▶ Problem details
Beneath this line is the data. Output exactly the lines from the line with "Select the 56-60 weight column header" to the line with "Select Manage XM", both ends included, and nothing more.

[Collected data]
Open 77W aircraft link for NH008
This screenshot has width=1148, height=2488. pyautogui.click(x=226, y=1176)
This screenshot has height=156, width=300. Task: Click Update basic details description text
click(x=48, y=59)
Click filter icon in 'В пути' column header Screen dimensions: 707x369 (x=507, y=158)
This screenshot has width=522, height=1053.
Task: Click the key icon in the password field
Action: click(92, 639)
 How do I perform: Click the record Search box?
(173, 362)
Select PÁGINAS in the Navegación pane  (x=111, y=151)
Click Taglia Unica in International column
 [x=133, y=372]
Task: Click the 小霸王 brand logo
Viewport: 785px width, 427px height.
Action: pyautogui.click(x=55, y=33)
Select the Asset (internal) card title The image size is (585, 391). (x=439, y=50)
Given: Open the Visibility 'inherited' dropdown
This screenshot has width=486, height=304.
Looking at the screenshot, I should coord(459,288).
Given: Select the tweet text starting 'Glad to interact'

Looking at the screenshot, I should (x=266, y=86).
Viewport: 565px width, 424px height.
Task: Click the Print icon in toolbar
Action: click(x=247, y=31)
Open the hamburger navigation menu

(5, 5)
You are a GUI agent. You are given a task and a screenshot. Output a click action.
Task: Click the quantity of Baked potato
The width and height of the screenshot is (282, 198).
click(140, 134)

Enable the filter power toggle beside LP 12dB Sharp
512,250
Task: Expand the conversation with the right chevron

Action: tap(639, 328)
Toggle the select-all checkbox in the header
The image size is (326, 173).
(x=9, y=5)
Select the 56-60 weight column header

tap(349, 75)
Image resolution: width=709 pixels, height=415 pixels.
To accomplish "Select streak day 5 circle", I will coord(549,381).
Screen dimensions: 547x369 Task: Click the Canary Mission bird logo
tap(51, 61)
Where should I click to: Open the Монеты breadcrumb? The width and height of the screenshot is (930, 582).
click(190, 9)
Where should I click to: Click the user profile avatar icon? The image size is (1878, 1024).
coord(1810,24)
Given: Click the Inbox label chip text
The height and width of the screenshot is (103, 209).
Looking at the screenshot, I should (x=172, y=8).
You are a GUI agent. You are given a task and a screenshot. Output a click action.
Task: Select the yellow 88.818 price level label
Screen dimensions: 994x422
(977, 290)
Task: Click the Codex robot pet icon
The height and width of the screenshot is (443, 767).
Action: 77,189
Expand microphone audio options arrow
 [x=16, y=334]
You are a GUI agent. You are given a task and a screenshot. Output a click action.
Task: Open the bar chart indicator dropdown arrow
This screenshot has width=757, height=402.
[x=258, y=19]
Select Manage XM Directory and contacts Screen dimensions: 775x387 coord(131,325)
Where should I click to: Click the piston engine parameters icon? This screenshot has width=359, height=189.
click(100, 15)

▶ Expected answer
Select the 56-60 weight column header

tap(349, 75)
Image resolution: width=709 pixels, height=415 pixels.
To accomplish "Select streak day 5 circle", I will coord(549,381).
Screen dimensions: 547x369 Task: Click the Canary Mission bird logo
tap(51, 61)
Where should I click to: Open the Монеты breadcrumb? The width and height of the screenshot is (930, 582).
click(190, 9)
Where should I click to: Click the user profile avatar icon? The image size is (1878, 1024).
coord(1810,24)
Given: Click the Inbox label chip text
The height and width of the screenshot is (103, 209).
Looking at the screenshot, I should (x=172, y=8).
You are a GUI agent. You are given a task and a screenshot. Output a click action.
Task: Select the yellow 88.818 price level label
Screen dimensions: 994x422
(977, 290)
Task: Click the Codex robot pet icon
The height and width of the screenshot is (443, 767).
Action: 77,189
Expand microphone audio options arrow
 [x=16, y=334]
You are a GUI agent. You are given a task and a screenshot. Output a click action.
Task: Open the bar chart indicator dropdown arrow
This screenshot has width=757, height=402.
[x=258, y=19]
Select Manage XM Directory and contacts Screen dimensions: 775x387 coord(131,325)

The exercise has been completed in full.